So we all know that analyzing data can help grow your business; the caveat is that it only works if you know what you need to measure. I think it’s important to set your goals first and tie trackable metrics to each step, rather than gathering all the data you possibly can and then trying to decide what to do with it. It sounds so simple but so many people rush to track everything and then get overwhelmed with the data, unable to make any decisions based upon what they’ve found.

Our goal is to increase sales to startups, specifically by increasing the number of purchase campaigns and giveaway campaigns completed each week. So we’ve been tracking data that will help us monitor those specific actions. However I’m finding that data in the B2B marketing environment can be particularly tricky to gather and interpret. For example:

  1. Purchasing decisions are usually made by a bunch of people together. So finding a correlation between an individual’s unique marketing exposure and the purchase decision of the group is hard.
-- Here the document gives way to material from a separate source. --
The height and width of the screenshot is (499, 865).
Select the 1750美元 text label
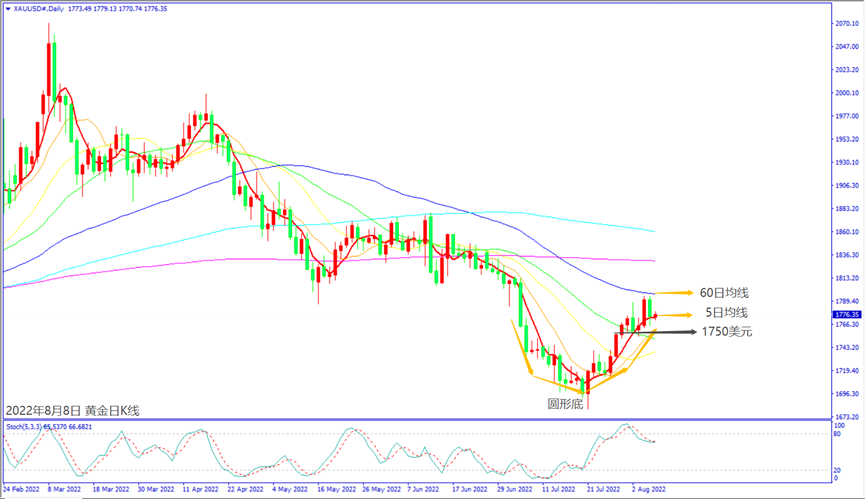(726, 331)
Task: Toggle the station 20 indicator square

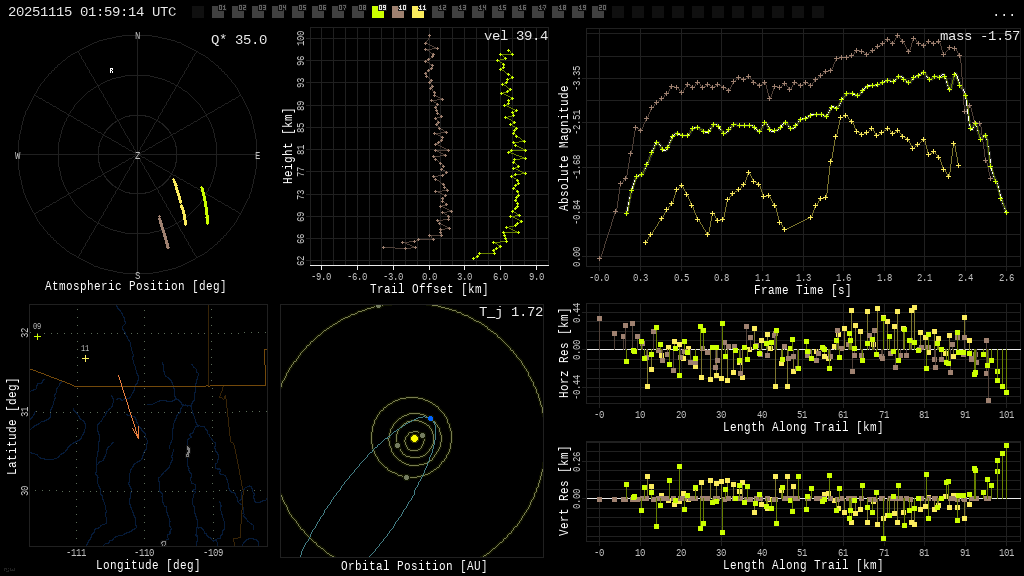Action: pos(598,12)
  2. Sales cycles tend to be longer. Which means that months could go between the time someone sees a marketing message then makes a purchase, which makes it difficult to figure out the cause and effect over time.
  3. Because of generally longer sales cycles, decision makers tend to get exposed to a number of different marketing messages before making a purchase- so it’s a challenge to tell which specific message promoted them to buy.
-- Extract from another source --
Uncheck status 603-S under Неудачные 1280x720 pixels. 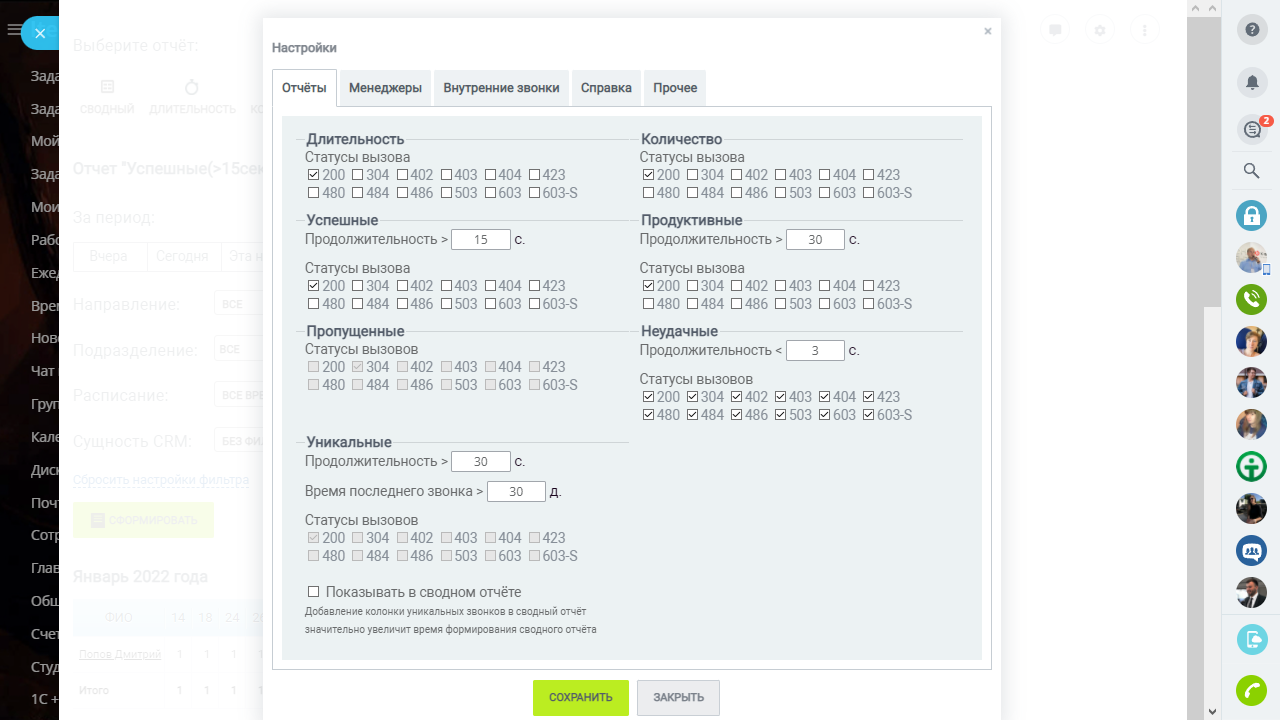click(868, 415)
  4. And the sales force tends to play a big role in closing (or not closing) the deals which makes it challenging to observe the direct impact of marketing on the B2B revenue.
Thus far the only solution I’ve read about that makes the waters a little less murky is to create a brand-tracking survey and then match it to your sales. That way you can see what happens to a customer’s purchases for those who say they like key brand attributes more after having seen an ad. As a result you can see the correlation between someone seeing an ad and someone changing their perceptions and then buying more. (Check out Sexy Little Numbers to learn more about this method.)

If you’re targeting a B2B market as well, how have you overcome these problems in the past? I’d love to know!